# Electrical wiring for steam shower installation



## skybleu818 (Apr 20, 2012)

Hello,
We're installing a steam shower unit & need to run new electrical wiring. We have a few questions & hope someone can help! 

We have three power cords (water pump, heat pump, steam generator) & none of them currently have plugs. The specs are as follows: 3000W steam generator 110v - 30 amp GFCI breaker, 12 v lighting, 1.2 hp water pump 110 v - 30 amp GFCI breaker, & a 1500W heat pump 110v 12.5 amps. It says you can run the heat pump off the same circuit as the rest of the unit.

Ok, so.. we're wondering what the easiest & cheapest way of going about this is. We want it to be *SAFE* first & foremost, but also want to keep expense at a minimum.

Thank you for any advice you have!


----------



## Missouri Bound (Apr 9, 2011)

They don't get plugs they get wired direct.

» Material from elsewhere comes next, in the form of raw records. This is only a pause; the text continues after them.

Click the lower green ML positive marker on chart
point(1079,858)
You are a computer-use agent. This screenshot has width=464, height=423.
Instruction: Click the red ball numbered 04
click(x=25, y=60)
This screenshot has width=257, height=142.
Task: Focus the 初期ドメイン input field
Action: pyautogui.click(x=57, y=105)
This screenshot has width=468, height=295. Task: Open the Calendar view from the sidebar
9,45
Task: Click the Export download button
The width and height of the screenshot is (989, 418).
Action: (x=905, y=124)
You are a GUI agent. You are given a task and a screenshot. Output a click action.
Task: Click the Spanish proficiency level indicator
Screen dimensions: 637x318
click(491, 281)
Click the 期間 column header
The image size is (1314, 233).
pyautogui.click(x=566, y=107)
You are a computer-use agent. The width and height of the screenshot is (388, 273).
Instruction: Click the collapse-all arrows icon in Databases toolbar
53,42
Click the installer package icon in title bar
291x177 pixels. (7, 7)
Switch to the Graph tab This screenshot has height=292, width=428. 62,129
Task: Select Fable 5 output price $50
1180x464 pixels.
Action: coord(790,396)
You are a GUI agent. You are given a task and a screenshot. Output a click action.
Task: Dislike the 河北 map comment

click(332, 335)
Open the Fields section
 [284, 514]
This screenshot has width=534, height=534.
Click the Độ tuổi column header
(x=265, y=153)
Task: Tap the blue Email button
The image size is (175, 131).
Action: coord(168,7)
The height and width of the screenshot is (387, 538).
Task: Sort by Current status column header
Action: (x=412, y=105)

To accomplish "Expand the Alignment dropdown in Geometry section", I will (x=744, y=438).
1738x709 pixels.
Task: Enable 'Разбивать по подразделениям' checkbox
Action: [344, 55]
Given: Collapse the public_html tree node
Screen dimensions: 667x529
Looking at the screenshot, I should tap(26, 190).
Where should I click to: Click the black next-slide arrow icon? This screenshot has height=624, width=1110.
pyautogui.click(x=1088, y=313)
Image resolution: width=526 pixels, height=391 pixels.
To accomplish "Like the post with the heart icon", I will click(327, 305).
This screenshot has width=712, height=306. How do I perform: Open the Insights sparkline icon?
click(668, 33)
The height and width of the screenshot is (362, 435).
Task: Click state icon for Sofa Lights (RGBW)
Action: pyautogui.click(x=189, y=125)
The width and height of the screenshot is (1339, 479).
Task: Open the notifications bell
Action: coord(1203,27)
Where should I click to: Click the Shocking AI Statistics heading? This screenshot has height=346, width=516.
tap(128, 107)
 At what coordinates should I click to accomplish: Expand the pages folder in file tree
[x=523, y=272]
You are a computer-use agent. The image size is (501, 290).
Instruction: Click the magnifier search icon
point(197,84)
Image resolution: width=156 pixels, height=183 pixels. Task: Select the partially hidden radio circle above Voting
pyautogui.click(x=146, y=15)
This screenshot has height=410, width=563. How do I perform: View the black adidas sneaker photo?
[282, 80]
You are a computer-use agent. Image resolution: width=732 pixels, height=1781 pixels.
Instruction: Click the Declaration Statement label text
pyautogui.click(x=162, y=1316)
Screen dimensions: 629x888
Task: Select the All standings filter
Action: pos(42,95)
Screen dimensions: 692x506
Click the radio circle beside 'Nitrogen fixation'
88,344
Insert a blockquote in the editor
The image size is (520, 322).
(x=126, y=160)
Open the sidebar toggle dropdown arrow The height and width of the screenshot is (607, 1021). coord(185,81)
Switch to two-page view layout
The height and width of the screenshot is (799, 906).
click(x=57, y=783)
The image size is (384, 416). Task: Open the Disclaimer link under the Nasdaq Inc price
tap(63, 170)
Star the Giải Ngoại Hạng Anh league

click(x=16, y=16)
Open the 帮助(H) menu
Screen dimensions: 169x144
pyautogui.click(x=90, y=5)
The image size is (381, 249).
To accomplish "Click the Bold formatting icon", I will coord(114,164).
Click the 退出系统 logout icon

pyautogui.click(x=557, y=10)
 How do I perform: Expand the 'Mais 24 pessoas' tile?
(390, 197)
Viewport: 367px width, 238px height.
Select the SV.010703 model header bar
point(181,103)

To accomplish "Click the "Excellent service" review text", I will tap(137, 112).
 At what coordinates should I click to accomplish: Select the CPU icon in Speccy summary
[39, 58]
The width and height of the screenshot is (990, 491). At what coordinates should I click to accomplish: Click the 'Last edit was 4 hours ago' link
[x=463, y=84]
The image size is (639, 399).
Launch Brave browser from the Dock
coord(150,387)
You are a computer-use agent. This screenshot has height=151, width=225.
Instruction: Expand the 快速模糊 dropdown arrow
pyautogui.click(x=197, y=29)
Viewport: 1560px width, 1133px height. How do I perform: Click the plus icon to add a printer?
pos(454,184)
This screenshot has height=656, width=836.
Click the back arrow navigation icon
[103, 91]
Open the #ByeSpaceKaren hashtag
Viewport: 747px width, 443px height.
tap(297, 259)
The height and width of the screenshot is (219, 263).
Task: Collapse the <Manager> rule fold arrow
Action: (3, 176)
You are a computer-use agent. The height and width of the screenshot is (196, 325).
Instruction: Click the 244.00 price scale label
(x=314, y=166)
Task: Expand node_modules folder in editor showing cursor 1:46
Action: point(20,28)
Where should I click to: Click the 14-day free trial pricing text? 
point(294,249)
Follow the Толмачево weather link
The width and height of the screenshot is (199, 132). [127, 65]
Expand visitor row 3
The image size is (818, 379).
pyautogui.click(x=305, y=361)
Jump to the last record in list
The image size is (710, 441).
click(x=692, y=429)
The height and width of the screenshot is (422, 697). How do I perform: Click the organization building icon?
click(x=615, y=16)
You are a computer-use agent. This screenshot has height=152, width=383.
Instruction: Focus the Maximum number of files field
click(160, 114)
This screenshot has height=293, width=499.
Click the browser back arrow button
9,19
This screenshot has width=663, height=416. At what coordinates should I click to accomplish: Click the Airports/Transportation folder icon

Post a model and mfg and someone here will try to figure it out for you.


----------



## skybleu818 (Apr 20, 2012)

It's a Mesa-608XP


----------



## Missouri Bound (Apr 9, 2011)

It looks like you will need 2 30 amp GFCI and one 20 amp circuit.


----------



## skybleu818 (Apr 20, 2012)

Thank you Missouri Bound! :thumbup:

So.. we should use 10 gauge wire from all 3 breakers and wire directly through a junction box to the existing wires from the unit?


----------



## Missouri Bound (Apr 9, 2011)

The 2 30 amp circuits require 10 ga. wire, the 20 amp circuit for the heat pump should have an outlet. According to the specs. the heat pump has a plug....is this correct? Both of the 30 amp require a GFCI breaker...I didn't see if the heat pump required one or not. I wouldn't put the plug for the heat pump on a 30 amp circuit although the specs seem to say it's ok. Perhaps another member will chime in.


----------



## skybleu818 (Apr 20, 2012)

No, there isn't a plug on the heat pump. When I called the company I purchased from they said I could put a plug on or wire direct. I can get a 20 amp GFCI just to be safe.


----------



## mpoulton (Jul 23, 2009)

The cheapest and easiest way to do this would be to use a 30A double pole GFCI breaker, and run 10-3 cable. Put the steam generator on one half (black to white) and the water pump and heat pump on the other half (red to white). Direct wire it; no plugs. GFCI breakers other than 20A single poles (used for general purpose circuits) and 50A double poles (used for hot tubs) are VERY expensive because they are uncommon. A 30A GFCI will cost a hundred bucks or so. A 30A 2-pole GFCI will not cost much more than a single pole, so that's the better solution. Saves a bit on wire too.


----------



## skybleu818 (Apr 20, 2012)

Thanks for your help!

...So you're saying we could forget the 20 amp altogether? We're lovin' the fact that it would be A LOT cheaper, but just wondering about safety. We're definitely newbies at this, but capable of doing the job once we're certain on what to do. We want to make sure there's no way we're going to get the shock of our life one day when we step into the steam shower! 

If we use just one double pole 30 amp gfci breaker we're thinking it would trip the breaker if the steam generator was ever turned on while the heat pump & water pump were still in use. Is this correct? 

Also, there are two separate ground wires, one attached to the water pump & one attached to the heat pump. Where is the best location to ground these?


----------



## mpoulton (Jul 23, 2009)

A double pole 30A breaker provides TWO 30A 120V circuits. So the steam generator gets one, and the pump and heater share the other. No problem using all the features at once. All of the grounding connections need to be tied together and connected to the bare ground wire in the 10-3 cable you'll be using to power this thing.


----------



## skybleu818 (Apr 20, 2012)

Thank you for your advice mpoulton, you're saving me a lot of $$$! :thumbup: I appreciate it very much!!


----------